**Text extract**
-- BEGIN --

3. Give Away Their Books
Someone not convinced that your authorial recommendations are made of gold? BOOM. FACE. Give them a book. Maybe that means giving them a book off your shelf by a writer you know and love. Maybe it means gifting them the book (and these days, gifting e-books is getting hella easy, so why not?). Sometimes it's not about the book sale but the gentle pivoting of new readers toward favorite writers. Best way to do that is to lead by example: "Here is a book. You will read it. I have a gun."
4. Offer To Read
We all have scripts and books and poetry and all manner of the written word that exists without reflection — we write it and we've no idea how it really is. It helps to have others take a look at it, see if we're crazy, or geniuses, or crazy geniuses, or whether we're just, y'know, pudding-brained dipshits. Sometimes it helps to have a fellow writer with all her writerly skills at the fore to come take a look inside the monster and see if and how the beast purrs — or if it's just coughing up a mucusy hairball. *kack*
5. Sweet, Sweet Blurbage
I've recently gone out asking for blurbs, re: BLACKBIRDS, and boy howdy is it a shameless booty-shake — you're saying, "Here, please carve time out of your life to read my novel of dubious distinction and then provide me with not just your thoughts but your thoughts distilled down into market-savvy nuggets of book-selling goodness." Don't get me wrong, this isn't necessarily bad for the blurber — hell, I've had the chance to blurb three novels recently (Forbeck's CARPATHIA, Blackmoore's CITY OF THE LOST, Christopher's EMPIRE STATE) that reminded me why I love books in the first place. So, as a writer, be nice and offer blurbs where possible. I mean, don't blurb a novel you don't like (or, worse, haven't read), but if you're into it — blurb it. And man, "blurb" is a strange word. I AM EMPEROR BLURB OF PLANET BLURB BEWARE MY BLURB ARMY! … no, I dunno. I really shouldn't be allowed to write blog posts at 6:00AM on Sunday morning. Someone out there better send me some coffee. And fast.

-- END --

**Objective 1**
According to the blog post excerpt, which three novels did the writer recently get to blurb?
**Objective 2**
Reproduce the listing from the line with "This screenshot has height=618, width=552." up to and including the line with "coord(48,314)", keeping the requests and adding 67 to every coordinate in the answers. Omit the pictures.

**Data rows**
-- BEGIN --

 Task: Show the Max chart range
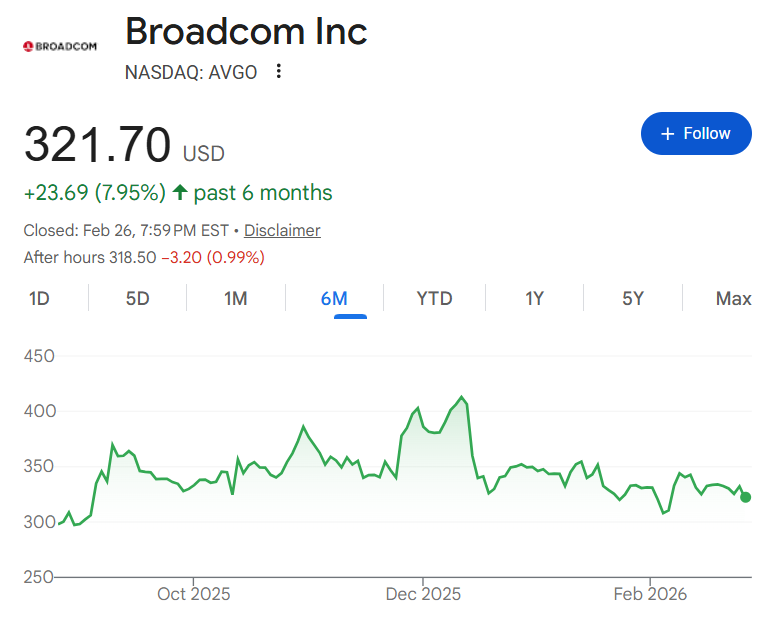pyautogui.click(x=733, y=298)
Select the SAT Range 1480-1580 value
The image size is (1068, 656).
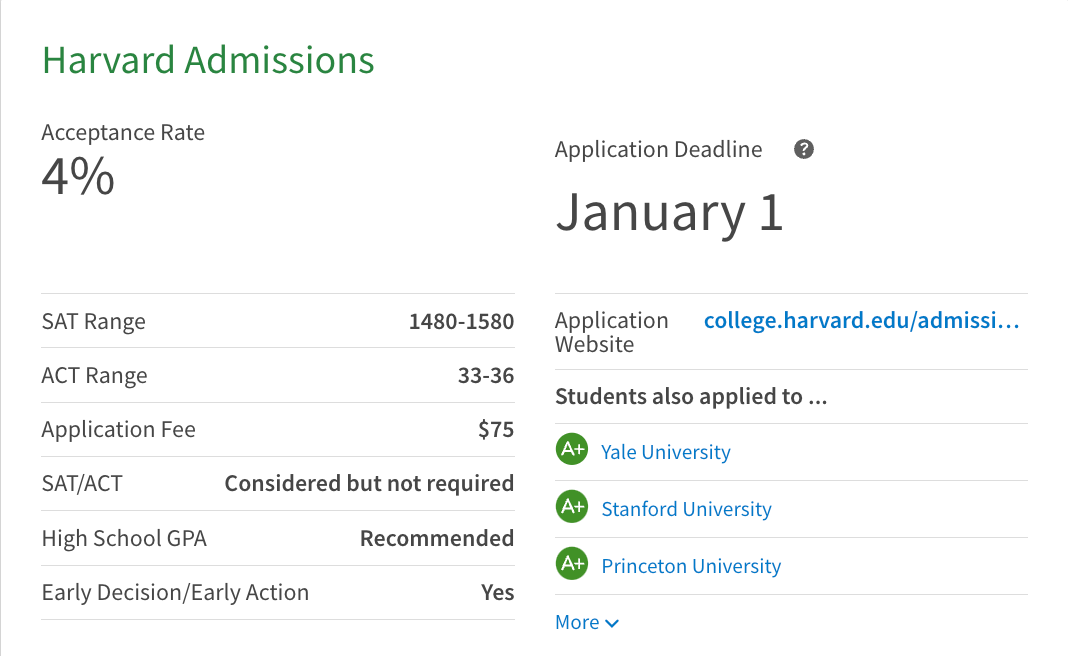pyautogui.click(x=461, y=322)
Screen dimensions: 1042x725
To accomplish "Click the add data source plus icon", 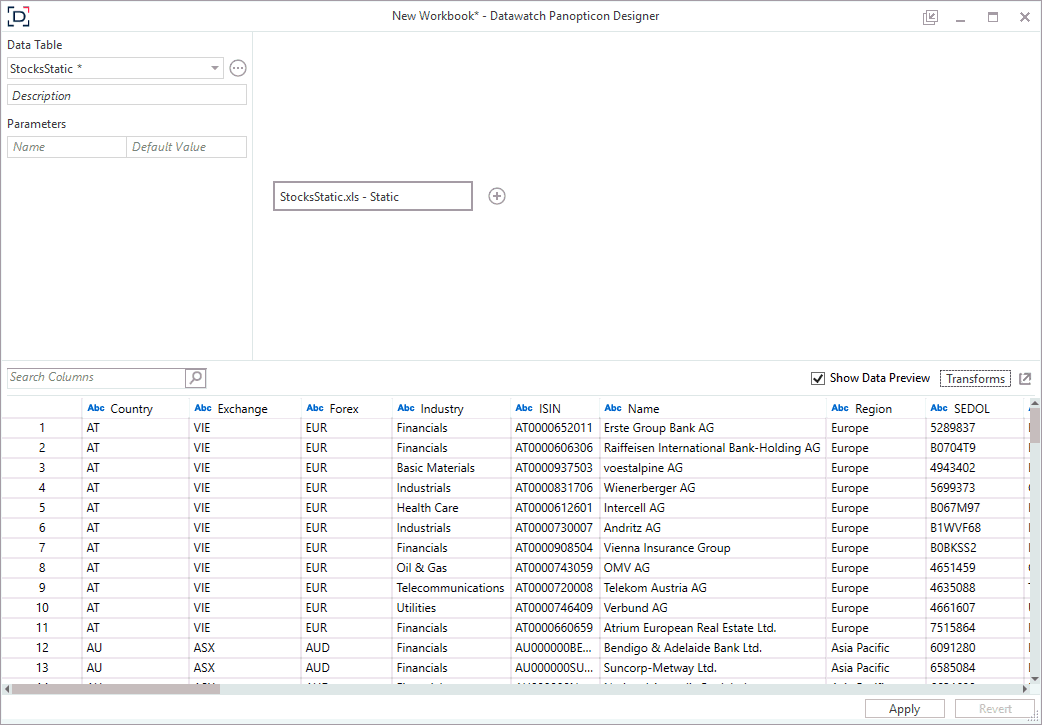I will coord(497,196).
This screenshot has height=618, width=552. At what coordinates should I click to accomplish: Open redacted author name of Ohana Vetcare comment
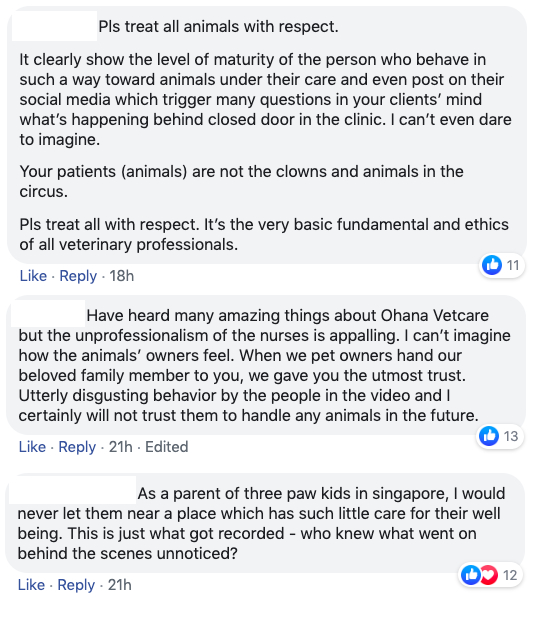coord(48,314)
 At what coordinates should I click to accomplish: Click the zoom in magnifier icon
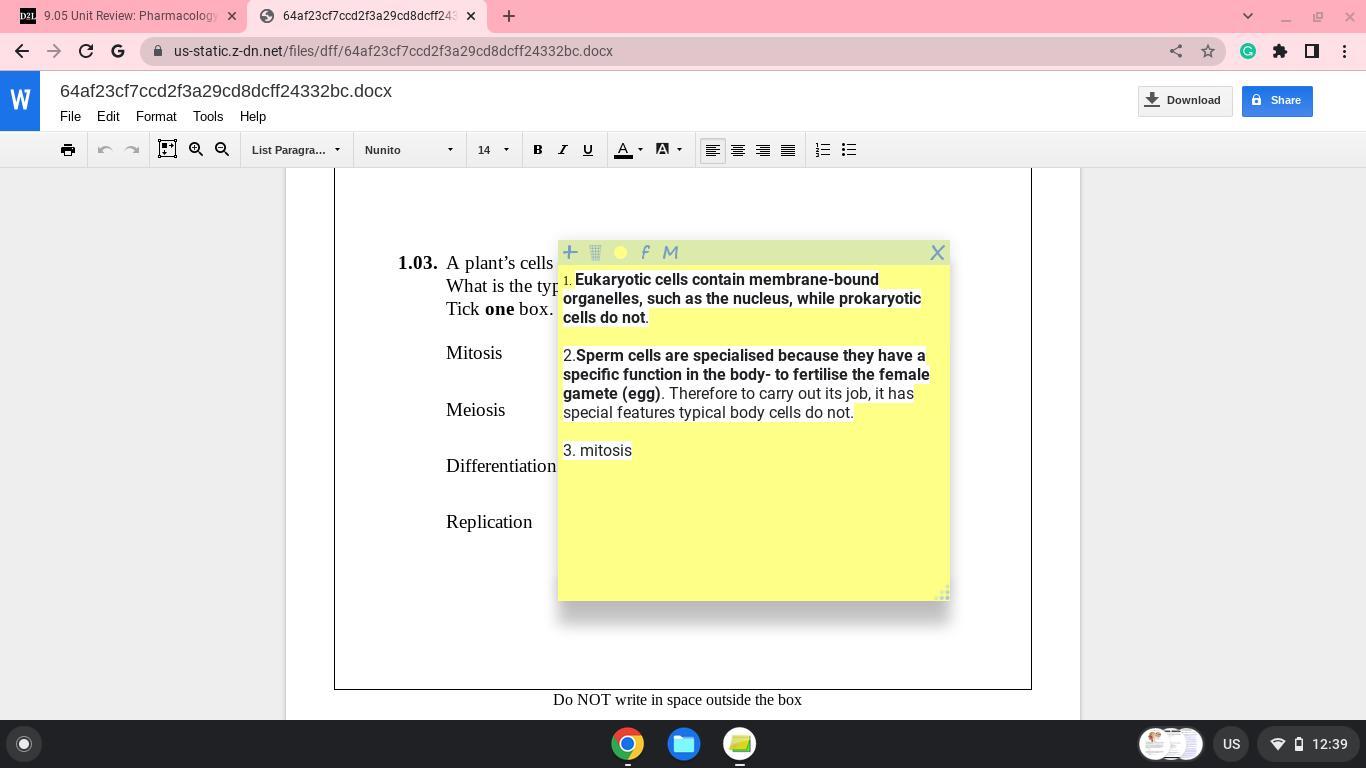pyautogui.click(x=196, y=150)
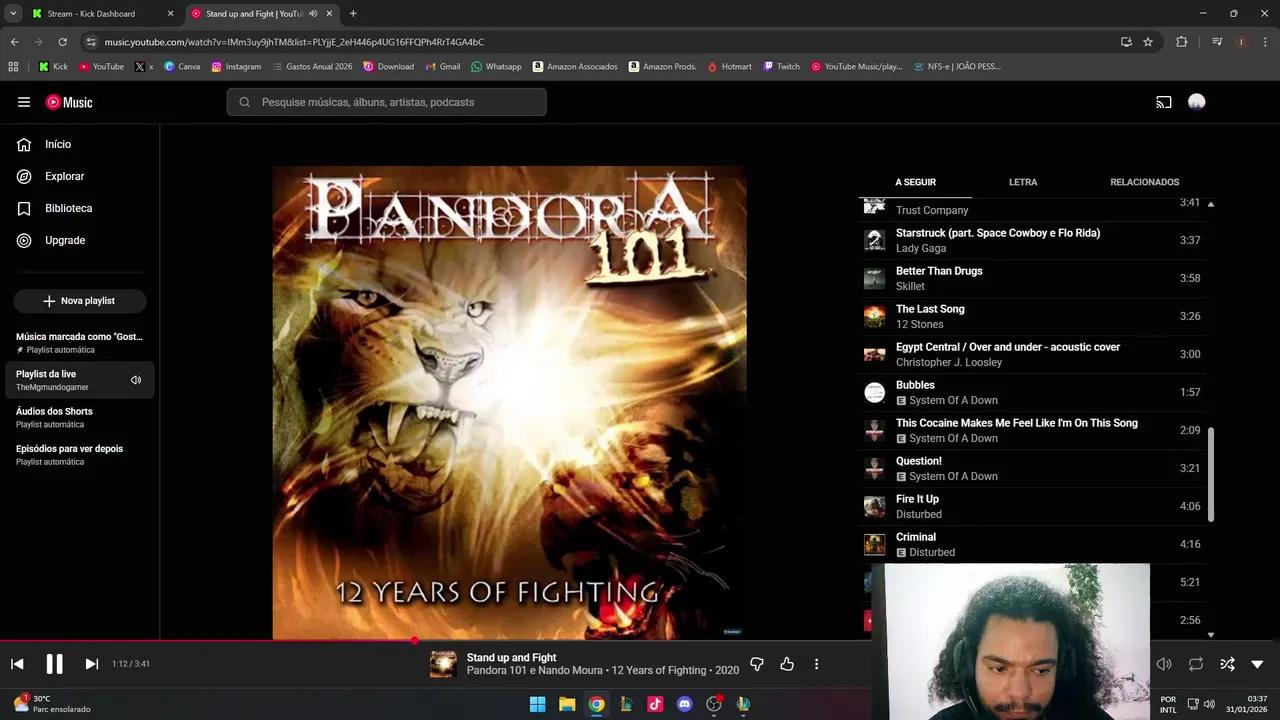Toggle shuffle playback
The width and height of the screenshot is (1280, 720).
click(x=1228, y=663)
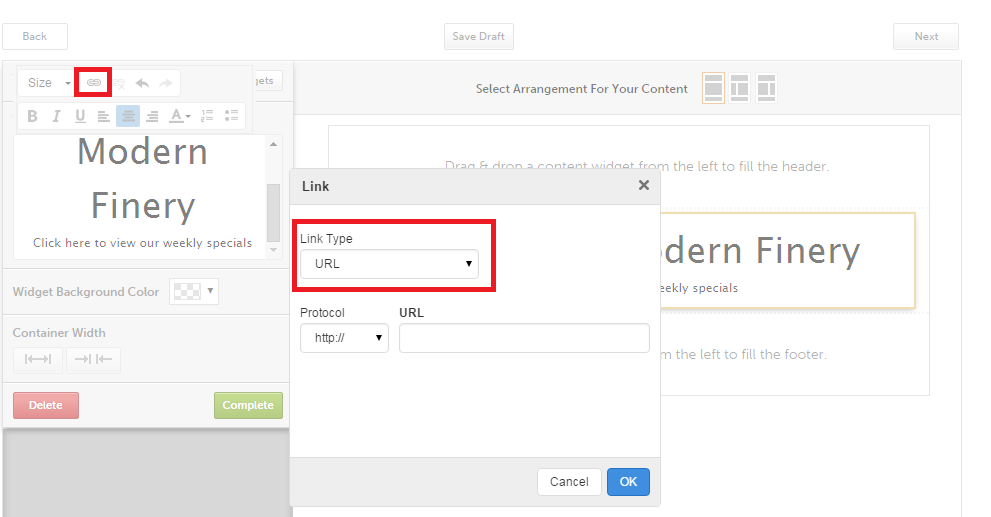Screen dimensions: 991x517
Task: Open the font Size dropdown
Action: pos(47,83)
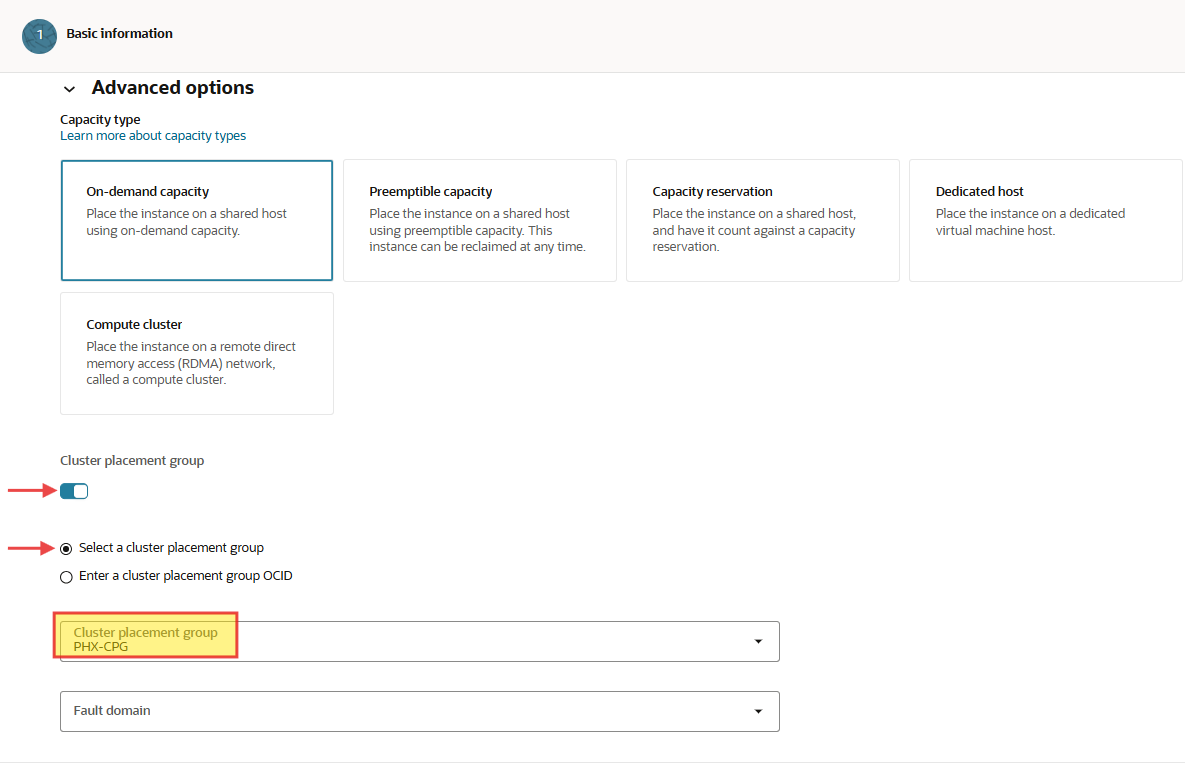Click the Dedicated host title text
The image size is (1185, 768).
click(x=980, y=192)
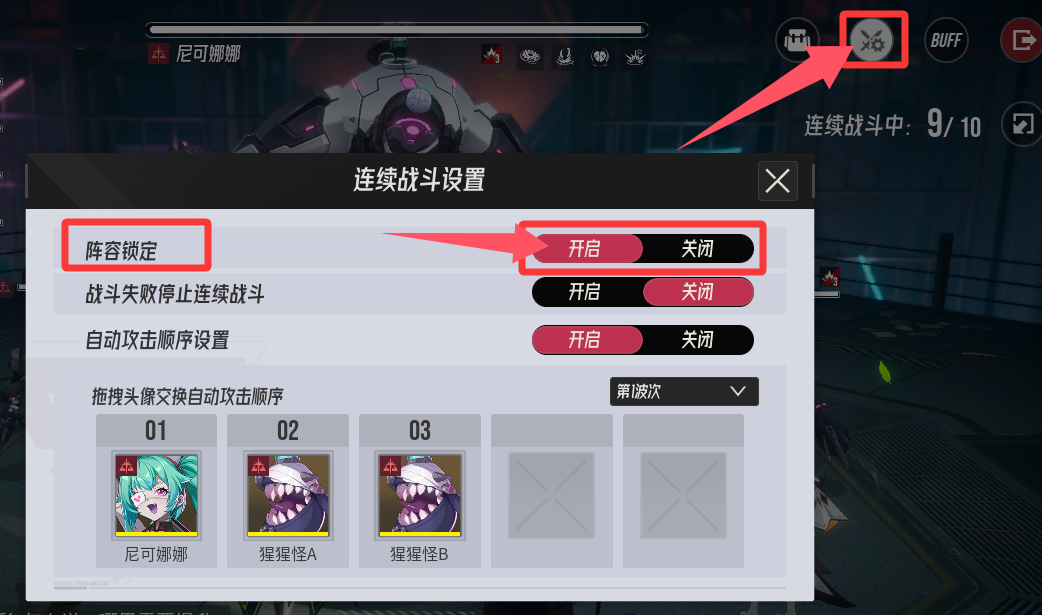Screen dimensions: 1042x615
Task: Click the minimize-window icon beside battle counter
Action: click(1022, 124)
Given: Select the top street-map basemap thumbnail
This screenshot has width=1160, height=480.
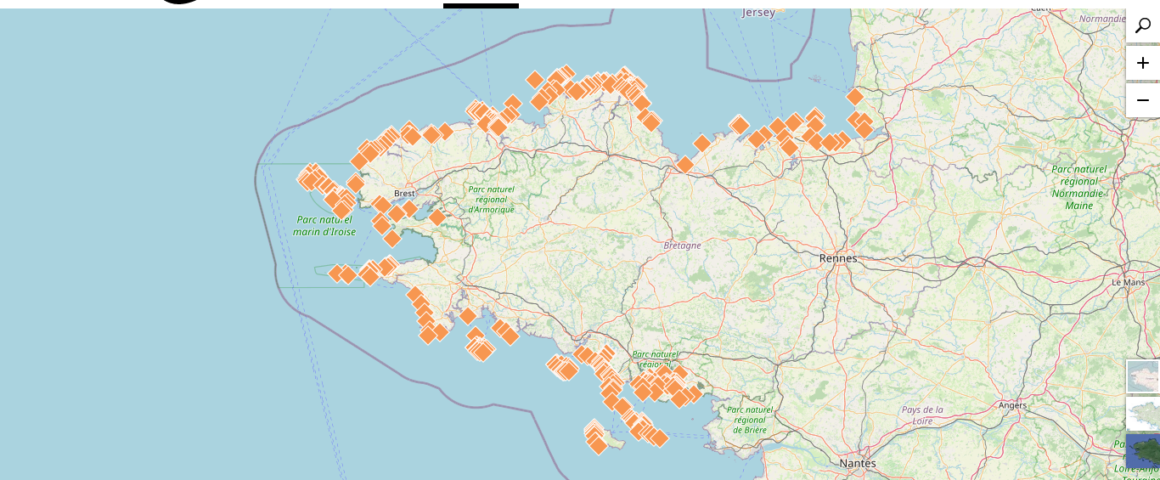Looking at the screenshot, I should (1143, 377).
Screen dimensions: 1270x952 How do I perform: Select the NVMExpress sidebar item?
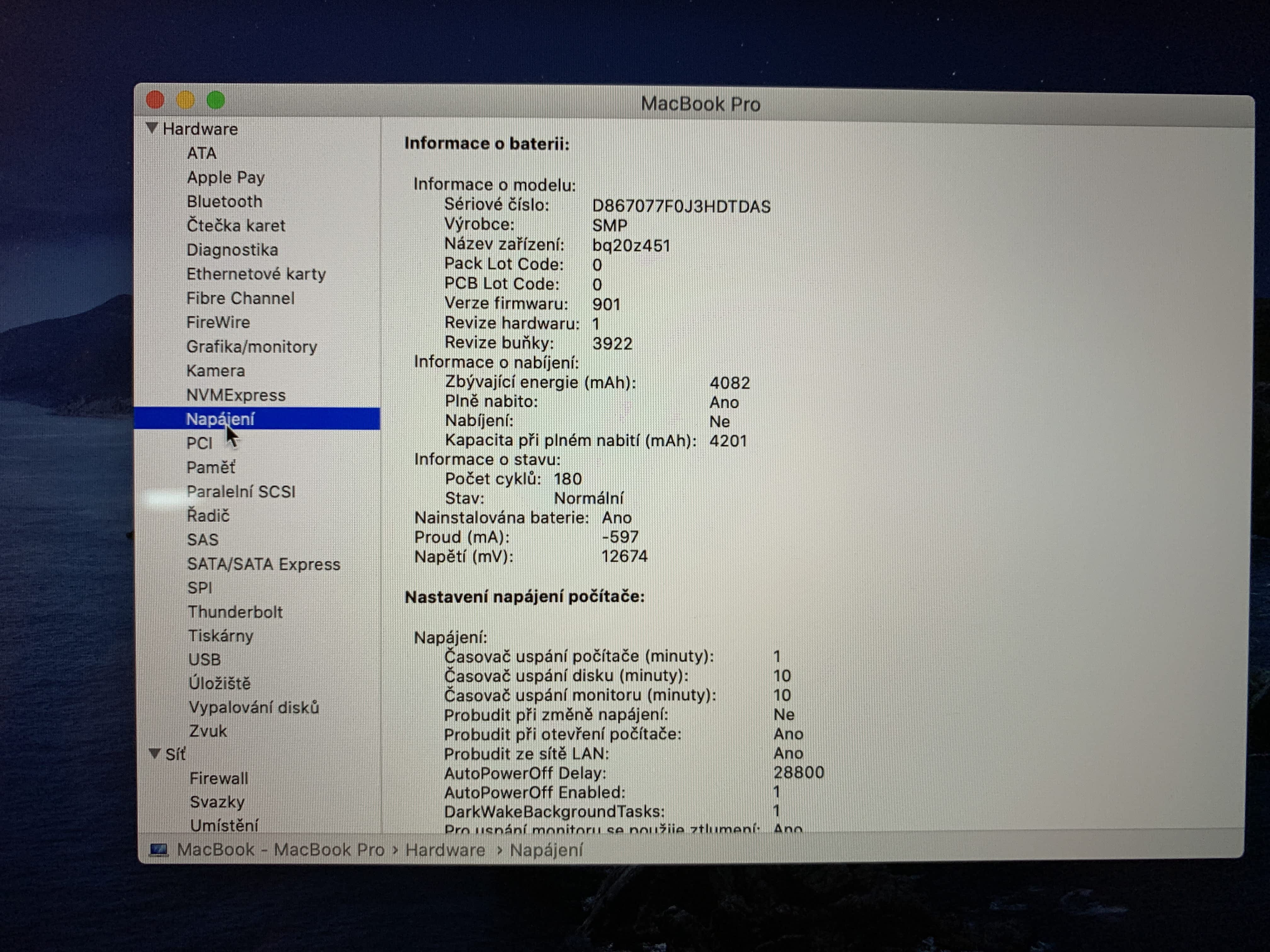click(x=235, y=395)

-- END --

**Exercise output 1**
Forbeck's CARPATHIA, Blackmoore's CITY OF THE LOST, and Christopher's EMPIRE STATE.

**Exercise output 2**
This screenshot has height=618, width=552. At what coordinates should I click to accomplish: Open redacted author name of Ohana Vetcare comment
coord(115,381)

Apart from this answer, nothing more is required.